È un legal thriller con ambizioni non convenzionali The judge, in cui si “nasconde” un film sul passato e sui legacci che tengono insieme padri e figli, fratelli e vincoli di sangue che resistono nel tempo più di quanto noi stessi siamo portati a credere. Peccato per l’andamento altalenante che fa deragliare troppo presto la pellicola nel melodramma e non fa sfruttare le tante (forse troppe) storie parallele che gli autori disegnano sottotraccia. La contrapposizione tra giustizia e verità, autorità e comando, lealtà e regola morale, tra l’America progressista e quella della provincia profonda. I protagonisti sembrano destinati a dibattersi di continuo su questioni complesse e universali, costretti tutti quanti a fare i conti con un passato che non si cancella e non può nemmeno essere mandato avanti veloce come il nastro di una cassetta. David Dobkin, che fino ad oggi si era distino in particolare nella regia di commedie, ha l’ambizione di non replicare semplicemente il genere, ma è deciso a inserire elementi e linee di racconto che rendano personale il suo film. Interessante è ad esempio la vena ironica che qua e là si coglie in un dramma familiare che invece resta piuttosto convenzionale nella sua costruzione. Così la parte del leone alla fine la fanno gli interpreti, che coprono anche alcune lacune della sceneggiatura. Non solo Robert Downey jr. affiancato dal gigante Robert Duvall, ma anche le “seconde linee” che seconde non sono: un dolente Vincent D’Onofrio ad esempio, o Vera Farmiga intensa nella parte dell’ex fidanzata rimasta a casa quando tutti gli altri partivano. O il procuratore Billy Bob Thornton, agguerrito e sottile. Davvero una bella orchestra a sostegno dei due protagonisti: per Robert Downey jr. (a cui restano sempre appiccicati in qualche maniera gli abiti di Sherlock Holmes) c’è poi l’occasione di misurarsi un ruolo che deve aver sentito anche molto vicino e che in qualche maniera molto gli somiglia.

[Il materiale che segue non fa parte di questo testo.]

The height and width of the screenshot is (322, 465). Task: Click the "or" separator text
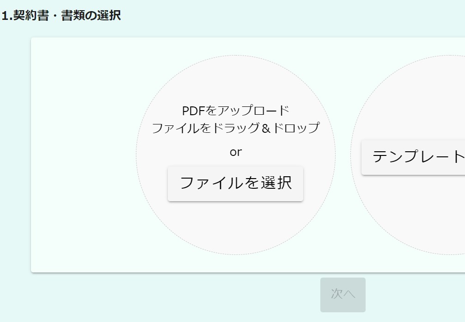pos(235,152)
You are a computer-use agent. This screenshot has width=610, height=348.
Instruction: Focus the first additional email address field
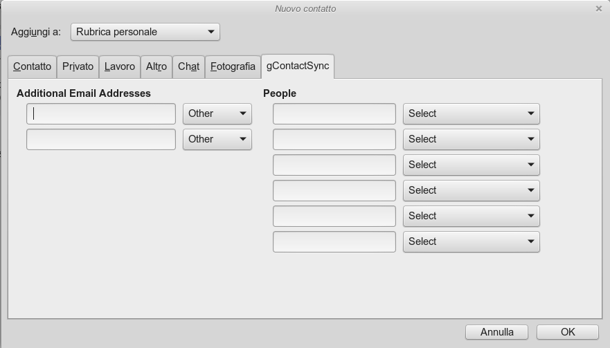click(101, 113)
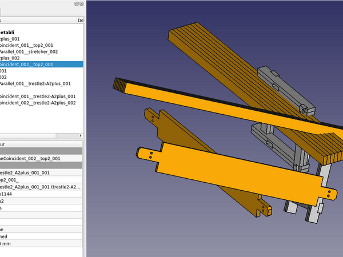Viewport: 343px width, 257px height.
Task: Select the Parallel_001__stretcher_002 constraint
Action: click(29, 52)
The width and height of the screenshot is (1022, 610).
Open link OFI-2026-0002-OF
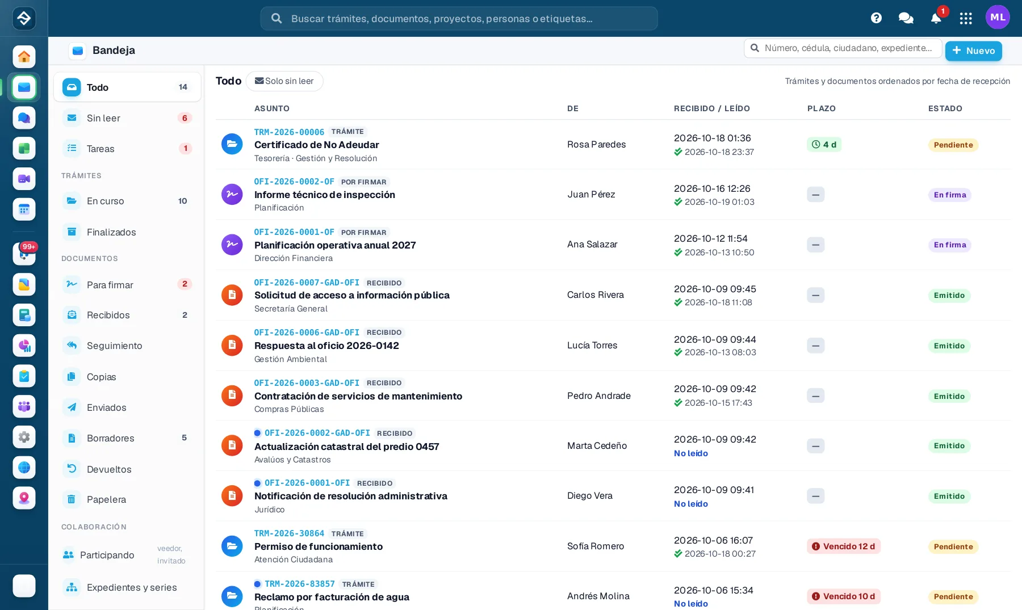point(294,182)
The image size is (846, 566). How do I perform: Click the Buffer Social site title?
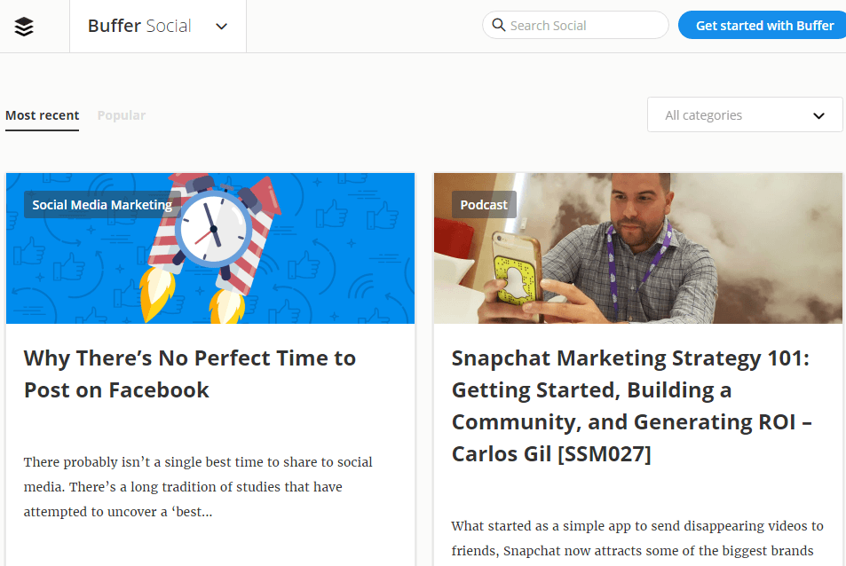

A pesare però è la tentazione della scena madre, la voglia di calcare la mano per suscitare una commozione che quando poi arriva suona un po’ “finta”. Molto meglio allora i cambi di direzione, gli assoli che permettono di liberare un po’ di fantasia, assieme al cinismo dell’avvocato Palmer, imperdibile ad esempio quando snocciola la sua teoria sugli adesivi appiccicati sul retro delle automobili, che in qualche modo permettono un censimento della popolazione americana, praticamente senza possibilità d’errore…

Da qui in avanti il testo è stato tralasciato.